(Collection entries)
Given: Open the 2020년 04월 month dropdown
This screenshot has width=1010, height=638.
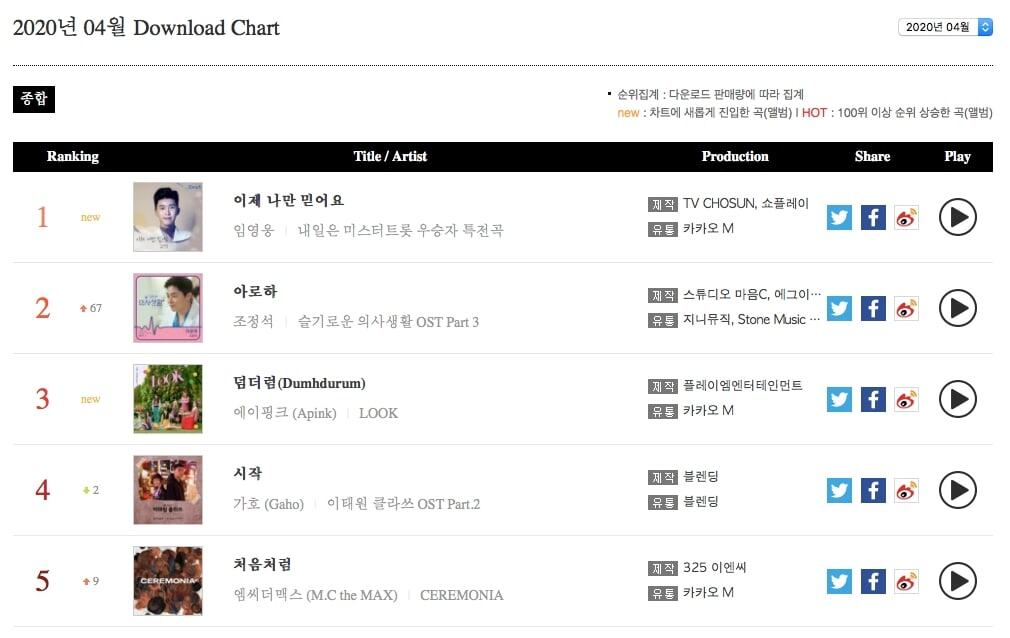Looking at the screenshot, I should pos(945,27).

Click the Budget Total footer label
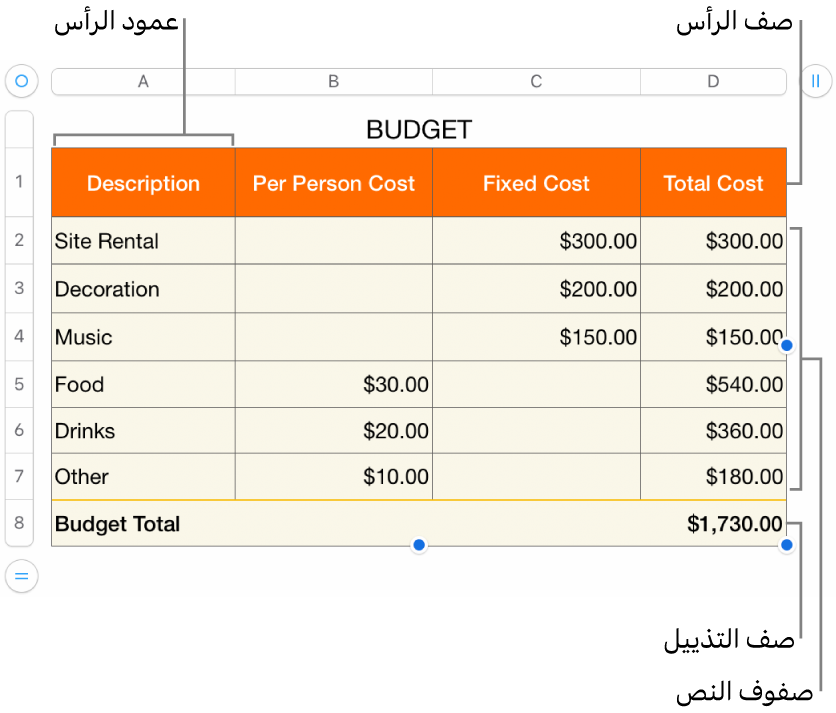point(118,524)
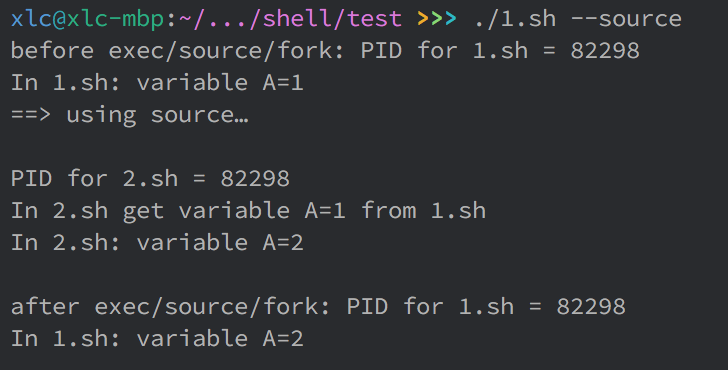Click 'In 2.sh get variable A=1 from 1.sh'

tap(248, 211)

■ **PROMPT**:
Leave the images out and give the rest of the data again exactly.

■ **REPLY TO THE EXERCISE**:
Given: Open the 2020년 04월 month dropdown
This screenshot has width=1010, height=638.
Looking at the screenshot, I should pos(945,27).

Click the Budget Total footer label
point(118,524)
Click 'In 2.sh get variable A=1 from 1.sh'

tap(248, 211)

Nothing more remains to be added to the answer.